Why I Am Supporting the Candidacy of Cynthia McKinney

A recent think piece in the Washington Post declared that this has been “a transformative year for women in politics.” This pronouncement was based primarily on Vice Presidential candidate Sarah Palin’s attempt to brand herself as a feminist who happens to hold opinions contrary to traditional feminist values and important changes like women not having to dress like a man to be taken seriously in politics,

“One option women have today is that they don’t have to dress like a man to make it in politics — although the frenzy about Palin’s $150,000 designer shopping spree shows there are limits to what the public will accept.

House Speaker Nancy Pelosi (D-Calif.) makes no bones about favoring Armani suits and Chanel shoes — and has been criticized for it; Clinton has developed a consistent fashionable look with regular hairstyling and St. John suits. Palin, with her long hair, slim skirts and red high heels, is surely the first national female candidate to be called “hot,” as Alec Baldwin did last weekend on Saturday Night Live.

Missing in action in this look at women and the election is any analysis of how this campaign has been business as usual in terms of women’s concerns being reduced to little more than the abortion issue, a point made oh so clear by John McCain’s air-quoting of women’s health as “an extreme pro-abortion” position.

The Post piece also completely ignored the groundbreaking two woman Green Party ticket of Cynthia McKinney and Rosa Clemente. No surprise there because their campaign has been routinely disappeareded not only by mainstream media but as Amee Chew points out, the liberal media have (with few exceptions, notably Democracy Now’s Amy Goodman) also ignored their campaign.

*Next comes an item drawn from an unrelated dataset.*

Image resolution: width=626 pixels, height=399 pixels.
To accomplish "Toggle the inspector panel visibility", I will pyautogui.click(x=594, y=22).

The failure to support and acknowledge McKinney-Clemente is unfortunate for several reasons. First, the two party stranglehold on the American electoral process has become disastrously dysfunctional. It is already clear that many voters will be denied their right to vote because of voter roll purges, long lines and other tactics and that many of our electronic voting machines are not accurately reporting votes, either purposely or accidentally. These are the reasons why the 2000 and 2004 elections were ‘won’ by George Bush, not because of third party candidates such as Ralph Nader as some have charged.

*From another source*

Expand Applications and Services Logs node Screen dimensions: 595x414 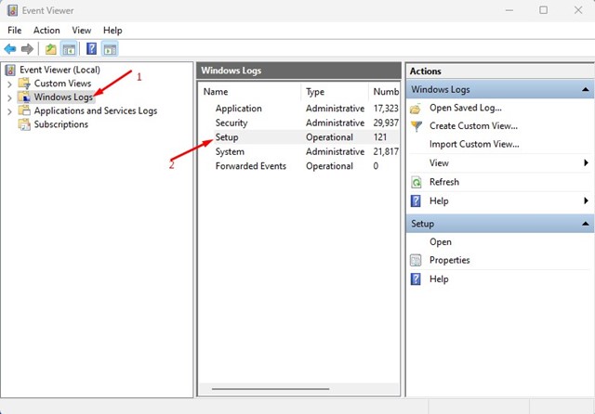point(10,110)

Secondly, in our current system, all but the best funded candidates are almost immediately shut out of the political dialog, thus limiting that dialog to a callously shallow repertoire of non-productive and usually non-realistic talking points and accusations. Third party candidates who offer an alternative vision end up in something of a hamster wheel situation where they are not considered serious candidates because you don’t hear much about them and you don’t hear much about them because the media won’t consider them to be serious candidates.

What the Washington Post has labeled transformative is the accomplishment of women in a patriarchal, deeply misogynistic system. When women like McKinney and Clemente dare to speak the truth on so many issues and to confront that system, there is nothing accidental about the systemic near blackout of coverage of their campaign across the media spectrum.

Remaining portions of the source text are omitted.